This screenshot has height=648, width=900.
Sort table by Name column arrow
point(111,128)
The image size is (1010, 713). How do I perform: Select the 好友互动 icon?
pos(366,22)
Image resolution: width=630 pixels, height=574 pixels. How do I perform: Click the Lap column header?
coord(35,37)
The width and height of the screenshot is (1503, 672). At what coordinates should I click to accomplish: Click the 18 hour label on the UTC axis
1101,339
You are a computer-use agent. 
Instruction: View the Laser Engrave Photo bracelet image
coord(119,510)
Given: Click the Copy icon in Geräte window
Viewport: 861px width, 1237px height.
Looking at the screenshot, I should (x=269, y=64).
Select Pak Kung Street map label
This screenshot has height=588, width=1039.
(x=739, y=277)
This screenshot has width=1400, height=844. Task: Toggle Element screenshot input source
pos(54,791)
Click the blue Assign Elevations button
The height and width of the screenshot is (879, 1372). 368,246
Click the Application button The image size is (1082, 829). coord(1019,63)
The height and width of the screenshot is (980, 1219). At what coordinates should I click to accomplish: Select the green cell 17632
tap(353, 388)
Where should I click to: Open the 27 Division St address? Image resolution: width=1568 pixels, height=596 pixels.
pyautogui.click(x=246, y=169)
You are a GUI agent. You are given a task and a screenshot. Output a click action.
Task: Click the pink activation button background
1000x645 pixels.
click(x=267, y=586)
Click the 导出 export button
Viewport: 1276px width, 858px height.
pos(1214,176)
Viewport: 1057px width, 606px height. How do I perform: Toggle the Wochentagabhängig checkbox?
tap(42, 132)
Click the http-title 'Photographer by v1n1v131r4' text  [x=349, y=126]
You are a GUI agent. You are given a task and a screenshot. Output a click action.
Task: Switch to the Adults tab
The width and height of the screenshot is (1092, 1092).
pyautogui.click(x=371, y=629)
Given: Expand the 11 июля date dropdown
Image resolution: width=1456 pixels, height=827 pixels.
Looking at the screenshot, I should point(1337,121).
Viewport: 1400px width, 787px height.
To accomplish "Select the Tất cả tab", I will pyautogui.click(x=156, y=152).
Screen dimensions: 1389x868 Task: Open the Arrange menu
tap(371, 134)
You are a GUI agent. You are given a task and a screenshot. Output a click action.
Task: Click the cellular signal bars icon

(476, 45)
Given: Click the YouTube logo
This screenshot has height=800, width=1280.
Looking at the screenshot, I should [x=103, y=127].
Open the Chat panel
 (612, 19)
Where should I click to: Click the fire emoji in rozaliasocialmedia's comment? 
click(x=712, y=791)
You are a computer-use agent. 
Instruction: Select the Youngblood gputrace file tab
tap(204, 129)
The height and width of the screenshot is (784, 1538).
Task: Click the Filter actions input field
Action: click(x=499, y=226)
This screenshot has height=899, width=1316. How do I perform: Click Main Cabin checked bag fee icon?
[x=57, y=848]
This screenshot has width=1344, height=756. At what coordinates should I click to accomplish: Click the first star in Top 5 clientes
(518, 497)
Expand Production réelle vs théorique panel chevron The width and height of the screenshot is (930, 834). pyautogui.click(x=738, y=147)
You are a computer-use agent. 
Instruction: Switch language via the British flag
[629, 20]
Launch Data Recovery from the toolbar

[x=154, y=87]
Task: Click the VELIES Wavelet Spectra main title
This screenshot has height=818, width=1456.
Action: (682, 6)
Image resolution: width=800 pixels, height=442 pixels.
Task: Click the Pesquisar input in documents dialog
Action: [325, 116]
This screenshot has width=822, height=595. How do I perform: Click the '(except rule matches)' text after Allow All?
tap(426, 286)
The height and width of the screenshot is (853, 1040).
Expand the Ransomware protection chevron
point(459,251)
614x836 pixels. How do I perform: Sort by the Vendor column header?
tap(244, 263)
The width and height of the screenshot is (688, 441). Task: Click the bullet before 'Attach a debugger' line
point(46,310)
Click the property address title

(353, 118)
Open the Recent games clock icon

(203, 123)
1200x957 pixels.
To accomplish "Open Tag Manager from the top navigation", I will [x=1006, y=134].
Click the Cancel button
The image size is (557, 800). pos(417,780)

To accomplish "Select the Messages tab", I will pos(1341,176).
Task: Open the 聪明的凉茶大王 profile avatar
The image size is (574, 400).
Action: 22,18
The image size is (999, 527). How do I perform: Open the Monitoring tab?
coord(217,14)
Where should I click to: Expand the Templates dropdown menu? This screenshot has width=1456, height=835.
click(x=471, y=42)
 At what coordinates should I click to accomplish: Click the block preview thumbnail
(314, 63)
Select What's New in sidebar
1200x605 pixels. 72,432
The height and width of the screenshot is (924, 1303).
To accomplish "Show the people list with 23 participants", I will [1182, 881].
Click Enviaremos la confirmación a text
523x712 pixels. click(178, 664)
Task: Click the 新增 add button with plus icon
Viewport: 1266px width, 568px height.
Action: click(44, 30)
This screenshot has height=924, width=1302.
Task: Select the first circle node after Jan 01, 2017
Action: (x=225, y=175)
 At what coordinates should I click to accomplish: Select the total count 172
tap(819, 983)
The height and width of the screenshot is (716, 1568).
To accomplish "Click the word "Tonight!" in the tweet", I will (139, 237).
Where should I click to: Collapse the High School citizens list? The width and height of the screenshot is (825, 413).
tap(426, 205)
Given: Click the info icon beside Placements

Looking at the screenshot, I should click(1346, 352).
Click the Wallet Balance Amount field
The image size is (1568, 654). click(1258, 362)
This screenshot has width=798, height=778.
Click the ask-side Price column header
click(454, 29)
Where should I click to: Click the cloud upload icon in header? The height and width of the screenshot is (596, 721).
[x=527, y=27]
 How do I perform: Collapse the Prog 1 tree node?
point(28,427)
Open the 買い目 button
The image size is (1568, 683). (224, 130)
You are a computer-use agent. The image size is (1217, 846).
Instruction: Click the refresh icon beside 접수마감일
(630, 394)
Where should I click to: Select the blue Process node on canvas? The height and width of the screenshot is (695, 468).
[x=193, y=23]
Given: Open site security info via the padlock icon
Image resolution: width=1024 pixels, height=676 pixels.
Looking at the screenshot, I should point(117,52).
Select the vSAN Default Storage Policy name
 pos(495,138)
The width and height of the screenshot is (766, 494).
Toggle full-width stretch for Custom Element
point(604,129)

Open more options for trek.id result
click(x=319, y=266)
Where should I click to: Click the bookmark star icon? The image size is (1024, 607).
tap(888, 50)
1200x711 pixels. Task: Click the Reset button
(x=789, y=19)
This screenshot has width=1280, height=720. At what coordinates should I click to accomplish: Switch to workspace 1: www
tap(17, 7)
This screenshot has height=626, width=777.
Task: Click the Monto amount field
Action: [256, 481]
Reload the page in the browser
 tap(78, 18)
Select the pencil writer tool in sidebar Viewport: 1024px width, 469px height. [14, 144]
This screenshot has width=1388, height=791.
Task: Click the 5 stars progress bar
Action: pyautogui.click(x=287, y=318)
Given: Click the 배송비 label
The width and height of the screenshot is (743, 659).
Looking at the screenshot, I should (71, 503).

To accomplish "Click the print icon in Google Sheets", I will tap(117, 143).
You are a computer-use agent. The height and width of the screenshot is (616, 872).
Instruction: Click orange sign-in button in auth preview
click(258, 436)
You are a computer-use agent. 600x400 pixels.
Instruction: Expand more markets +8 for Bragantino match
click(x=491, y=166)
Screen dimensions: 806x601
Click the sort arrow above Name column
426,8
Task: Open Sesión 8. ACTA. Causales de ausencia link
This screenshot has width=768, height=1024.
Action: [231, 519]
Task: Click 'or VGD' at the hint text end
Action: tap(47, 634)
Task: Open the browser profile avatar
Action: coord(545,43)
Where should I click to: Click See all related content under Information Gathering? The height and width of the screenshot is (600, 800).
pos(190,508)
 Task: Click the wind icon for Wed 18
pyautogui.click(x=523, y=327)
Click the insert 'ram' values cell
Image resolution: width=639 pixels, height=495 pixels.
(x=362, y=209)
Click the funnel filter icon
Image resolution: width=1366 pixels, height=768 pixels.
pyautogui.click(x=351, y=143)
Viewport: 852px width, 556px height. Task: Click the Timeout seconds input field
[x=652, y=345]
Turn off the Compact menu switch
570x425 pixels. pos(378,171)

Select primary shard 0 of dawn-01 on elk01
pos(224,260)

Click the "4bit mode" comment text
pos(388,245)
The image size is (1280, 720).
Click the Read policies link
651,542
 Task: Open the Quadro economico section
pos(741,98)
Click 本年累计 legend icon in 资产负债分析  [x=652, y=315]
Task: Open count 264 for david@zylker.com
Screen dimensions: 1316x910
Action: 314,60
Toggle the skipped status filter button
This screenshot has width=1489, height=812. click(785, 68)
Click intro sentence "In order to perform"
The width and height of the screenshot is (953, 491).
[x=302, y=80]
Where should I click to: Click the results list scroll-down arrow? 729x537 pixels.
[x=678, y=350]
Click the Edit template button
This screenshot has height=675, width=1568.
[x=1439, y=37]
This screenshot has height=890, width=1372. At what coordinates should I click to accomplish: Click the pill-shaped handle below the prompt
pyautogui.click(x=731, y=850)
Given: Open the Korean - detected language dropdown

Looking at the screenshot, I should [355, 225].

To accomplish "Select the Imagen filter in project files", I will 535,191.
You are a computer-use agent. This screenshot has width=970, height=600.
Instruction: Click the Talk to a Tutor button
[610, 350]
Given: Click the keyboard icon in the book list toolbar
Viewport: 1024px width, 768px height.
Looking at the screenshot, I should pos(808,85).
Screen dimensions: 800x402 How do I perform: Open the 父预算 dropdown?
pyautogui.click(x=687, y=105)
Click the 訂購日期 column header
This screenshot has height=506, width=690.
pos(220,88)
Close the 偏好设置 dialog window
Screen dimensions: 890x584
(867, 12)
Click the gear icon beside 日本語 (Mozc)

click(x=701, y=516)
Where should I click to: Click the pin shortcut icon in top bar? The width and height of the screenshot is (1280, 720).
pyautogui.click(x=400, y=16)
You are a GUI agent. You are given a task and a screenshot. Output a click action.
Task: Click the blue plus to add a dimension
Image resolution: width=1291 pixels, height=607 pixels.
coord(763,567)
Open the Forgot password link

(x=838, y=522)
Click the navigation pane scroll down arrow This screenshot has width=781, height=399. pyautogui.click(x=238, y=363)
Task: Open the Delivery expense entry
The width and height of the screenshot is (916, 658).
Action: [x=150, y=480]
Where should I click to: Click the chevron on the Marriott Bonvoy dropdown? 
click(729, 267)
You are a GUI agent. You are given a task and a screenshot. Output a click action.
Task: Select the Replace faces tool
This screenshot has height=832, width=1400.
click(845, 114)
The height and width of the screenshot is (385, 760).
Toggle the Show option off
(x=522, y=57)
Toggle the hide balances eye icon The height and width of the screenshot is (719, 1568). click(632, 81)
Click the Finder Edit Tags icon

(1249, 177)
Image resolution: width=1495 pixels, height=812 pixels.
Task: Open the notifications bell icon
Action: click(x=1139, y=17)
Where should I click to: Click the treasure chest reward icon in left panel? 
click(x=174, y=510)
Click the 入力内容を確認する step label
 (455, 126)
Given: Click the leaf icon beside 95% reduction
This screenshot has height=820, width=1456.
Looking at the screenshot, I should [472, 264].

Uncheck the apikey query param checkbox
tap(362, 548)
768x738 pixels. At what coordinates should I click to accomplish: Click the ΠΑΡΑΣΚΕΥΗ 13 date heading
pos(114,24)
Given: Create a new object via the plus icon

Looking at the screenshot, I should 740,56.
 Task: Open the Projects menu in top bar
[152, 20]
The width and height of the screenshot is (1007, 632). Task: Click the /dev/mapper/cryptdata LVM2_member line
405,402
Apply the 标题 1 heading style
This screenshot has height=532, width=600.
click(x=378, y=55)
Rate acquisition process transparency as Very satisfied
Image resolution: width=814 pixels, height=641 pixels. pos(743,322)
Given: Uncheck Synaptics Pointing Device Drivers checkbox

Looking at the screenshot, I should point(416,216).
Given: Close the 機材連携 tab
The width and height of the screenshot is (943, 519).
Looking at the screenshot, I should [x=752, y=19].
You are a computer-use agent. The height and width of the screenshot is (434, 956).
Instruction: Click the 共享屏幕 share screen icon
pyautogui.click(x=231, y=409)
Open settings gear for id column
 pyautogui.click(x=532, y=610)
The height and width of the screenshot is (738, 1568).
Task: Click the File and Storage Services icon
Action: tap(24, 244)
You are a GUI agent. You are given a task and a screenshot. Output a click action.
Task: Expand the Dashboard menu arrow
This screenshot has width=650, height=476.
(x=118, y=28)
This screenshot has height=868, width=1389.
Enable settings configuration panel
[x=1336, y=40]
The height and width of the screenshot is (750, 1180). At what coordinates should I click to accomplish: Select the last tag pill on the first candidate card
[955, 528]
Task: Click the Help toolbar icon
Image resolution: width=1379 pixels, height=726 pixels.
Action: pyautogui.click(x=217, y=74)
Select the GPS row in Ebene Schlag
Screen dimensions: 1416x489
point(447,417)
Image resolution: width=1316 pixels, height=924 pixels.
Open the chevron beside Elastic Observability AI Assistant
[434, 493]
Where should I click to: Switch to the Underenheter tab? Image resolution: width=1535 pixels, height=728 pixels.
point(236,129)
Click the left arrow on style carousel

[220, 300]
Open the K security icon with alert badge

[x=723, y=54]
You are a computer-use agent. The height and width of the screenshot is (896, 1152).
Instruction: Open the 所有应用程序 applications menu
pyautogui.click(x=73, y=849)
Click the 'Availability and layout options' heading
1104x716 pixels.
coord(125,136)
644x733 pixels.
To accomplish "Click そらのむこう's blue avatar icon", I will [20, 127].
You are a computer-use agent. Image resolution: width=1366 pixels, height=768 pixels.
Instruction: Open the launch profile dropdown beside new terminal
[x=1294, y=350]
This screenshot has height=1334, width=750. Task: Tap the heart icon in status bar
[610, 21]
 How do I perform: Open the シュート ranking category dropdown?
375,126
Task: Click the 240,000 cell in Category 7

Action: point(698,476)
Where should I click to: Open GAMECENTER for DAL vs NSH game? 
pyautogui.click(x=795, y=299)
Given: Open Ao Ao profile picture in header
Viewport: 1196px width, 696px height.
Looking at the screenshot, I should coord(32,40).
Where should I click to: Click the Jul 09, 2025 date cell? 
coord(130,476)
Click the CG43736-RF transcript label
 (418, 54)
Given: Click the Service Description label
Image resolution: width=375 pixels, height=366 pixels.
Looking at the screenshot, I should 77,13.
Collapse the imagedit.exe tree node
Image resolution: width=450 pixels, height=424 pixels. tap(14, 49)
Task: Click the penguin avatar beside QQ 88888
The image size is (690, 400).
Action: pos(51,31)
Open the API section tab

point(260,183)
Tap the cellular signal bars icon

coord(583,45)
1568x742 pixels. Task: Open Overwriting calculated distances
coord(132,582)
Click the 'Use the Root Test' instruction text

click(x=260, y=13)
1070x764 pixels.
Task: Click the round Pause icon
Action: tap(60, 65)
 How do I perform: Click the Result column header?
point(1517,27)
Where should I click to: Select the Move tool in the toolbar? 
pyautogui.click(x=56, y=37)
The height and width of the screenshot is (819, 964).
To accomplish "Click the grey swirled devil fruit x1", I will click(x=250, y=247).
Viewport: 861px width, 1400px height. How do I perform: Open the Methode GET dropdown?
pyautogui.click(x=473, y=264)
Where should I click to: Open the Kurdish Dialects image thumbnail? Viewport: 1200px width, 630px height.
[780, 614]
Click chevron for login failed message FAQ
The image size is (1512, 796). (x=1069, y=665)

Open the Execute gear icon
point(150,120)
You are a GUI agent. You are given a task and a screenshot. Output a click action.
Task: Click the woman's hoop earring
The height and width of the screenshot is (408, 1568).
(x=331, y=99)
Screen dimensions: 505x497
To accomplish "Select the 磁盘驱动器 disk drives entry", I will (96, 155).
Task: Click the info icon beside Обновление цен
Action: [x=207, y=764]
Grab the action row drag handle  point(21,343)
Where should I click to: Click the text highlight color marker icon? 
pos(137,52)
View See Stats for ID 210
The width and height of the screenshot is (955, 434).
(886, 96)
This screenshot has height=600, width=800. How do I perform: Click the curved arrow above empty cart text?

☆ ☆ ☆

* Exercise requirements *
From the entries above, print the lines beginning at the one with "Close the 偏好设置 dialog window" and stopping after the one with "Task: Click the blue plus to add a dimension", exactly as written and with nothing else.

* Output *
Close the 偏好设置 dialog window
Screen dimensions: 890x584
(867, 12)
Click the gear icon beside 日本語 (Mozc)

click(x=701, y=516)
Where should I click to: Click the pin shortcut icon in top bar? The width and height of the screenshot is (1280, 720).
pyautogui.click(x=400, y=16)
You are a GUI agent. You are given a task and a screenshot. Output a click action.
Task: Click the blue plus to add a dimension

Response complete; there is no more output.